#### RECORD SET ####
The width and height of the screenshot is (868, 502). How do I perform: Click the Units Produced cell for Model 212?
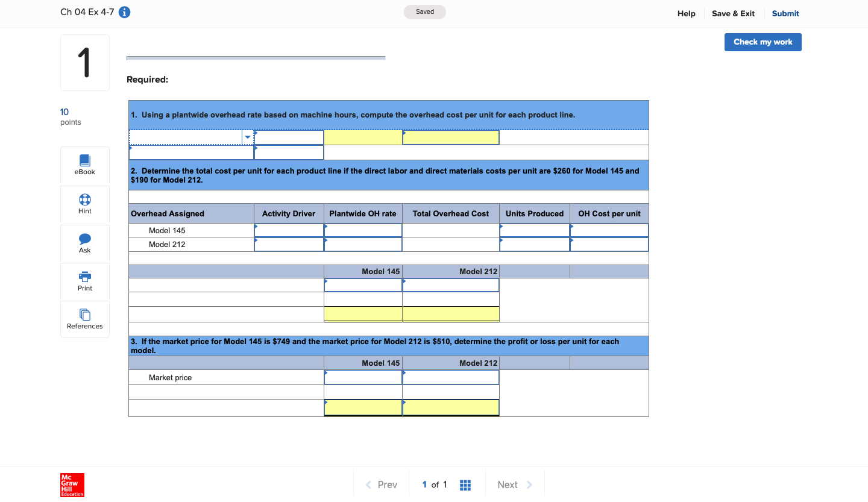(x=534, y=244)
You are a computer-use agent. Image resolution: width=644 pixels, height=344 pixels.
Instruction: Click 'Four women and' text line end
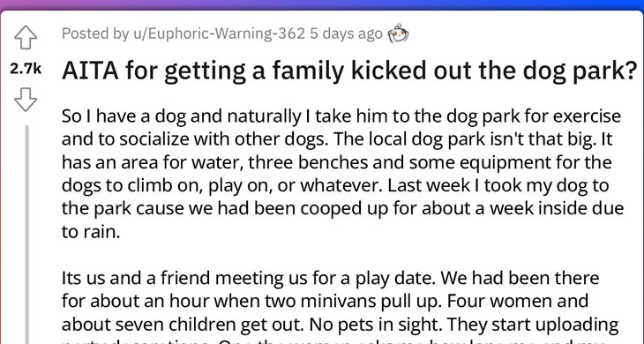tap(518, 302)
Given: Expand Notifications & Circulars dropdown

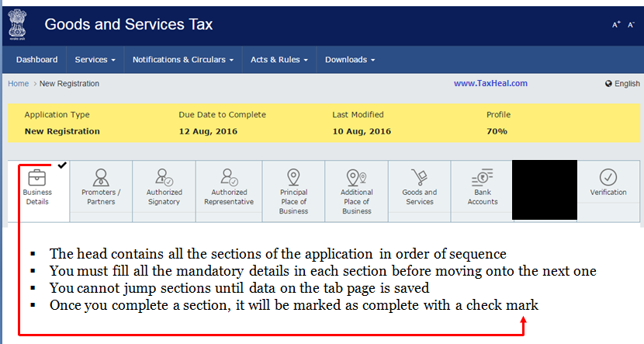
####
#### RECORD SET ####
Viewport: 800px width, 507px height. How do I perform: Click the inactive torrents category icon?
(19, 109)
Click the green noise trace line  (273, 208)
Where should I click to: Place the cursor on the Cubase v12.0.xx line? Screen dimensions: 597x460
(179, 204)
####
#### RECORD SET ####
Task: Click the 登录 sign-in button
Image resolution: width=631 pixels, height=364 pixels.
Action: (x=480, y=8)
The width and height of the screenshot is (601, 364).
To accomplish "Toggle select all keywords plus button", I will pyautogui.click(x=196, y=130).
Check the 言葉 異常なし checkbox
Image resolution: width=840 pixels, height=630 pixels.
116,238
####
**THE TASK:** Each line above starting at the one holding "The width and height of the screenshot is (868, 502)." and ending at the one holding "Given: Expand Notifications" should be set down exactly as it stands, both ends included, with no pictures.

**EXERCISE RESULT:**
The width and height of the screenshot is (868, 502). How do I perform: Click the Units Produced cell for Model 212?
(x=534, y=244)
You are a computer-use agent. Image resolution: width=644 pixels, height=344 pixels.
Instruction: Click 'Four women and' text line end
tap(518, 302)
Given: Expand Notifications & Circulars dropdown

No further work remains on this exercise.